1990年4月23日、「国際花と緑の博覧会」を訪れ、オランダ庭園前で観客の歓声に手を振ってこたえる天皇皇后両陛下(当時) ©時事通信社 

 会場となった鶴見緑地は、もともと低湿地帯だったところへ、地下鉄の工事残土などの都市廃棄物で地盤をかさ上げして造成された。花の万博の総合プロデューサーの一人に選ばれた作家の小松左京は、整備後の緑地を視察したとき、大阪市の職員に、そこのパイプからメタンガスが出ているのでタバコを吸ってはだめですと注意されたという(小松左京『巨大プロジェクト動く 私の〔万博・花博顛末記〕』廣済堂出版、1994年)。今回の大阪・関西万博の会場となった夢洲も、もともとはゴミを埋め立てた人工島で、メタンガスの発生が問題となっていたのを思い起こさせる。

あいついで発生した事故やトラブル

 花の万博では「自然と人間との共生」というテーマのもと、会場中に庭園がつくられ、世界各地の植物が集められた。とりわけ、世界最大の花・ラフレシアやヒマラヤの青いケシなどが話題を呼ぶ。一方で従来の万博同様、人気パビリオンには長い列ができ、遊園地や会場内を回る観覧用の乗物も設けられた。これに対し、国際園芸家協会の博覧会としては大規模すぎるとの批判もあった。開幕2日目(4月2日)に観客をボートに乗せて高架水路上をクルーズする「ウォーターライド」が転落したのをはじめ、会期中は事故やトラブルもあいつぐ。

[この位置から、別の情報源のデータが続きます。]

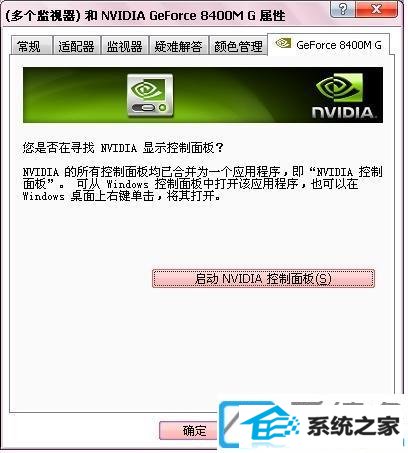
Task: Click the green NVIDIA eye logo above wordmark
Action: (x=339, y=88)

花と緑の博覧会の野原のエリア。後方中央は生命の大樹「いのちの塔」 ©時事通信社

 それでも会期を通して人出は多く、終盤の8月は400万人、9月には544万人が詰めかけた。最終日の9月30日(日曜日)も、台風の影響で大雨が降ったにもかかわらず、入場者は終日途切れなかった。総入場者数は最終的に2312万6934人と科学万博を上回り、興行的には成功を収めたといえる。しかし、最後の最後にそれに水を差すような事件が起こる。一部の観客が会場内の花を持ち去るということが、各所で繰り広げられたのだ。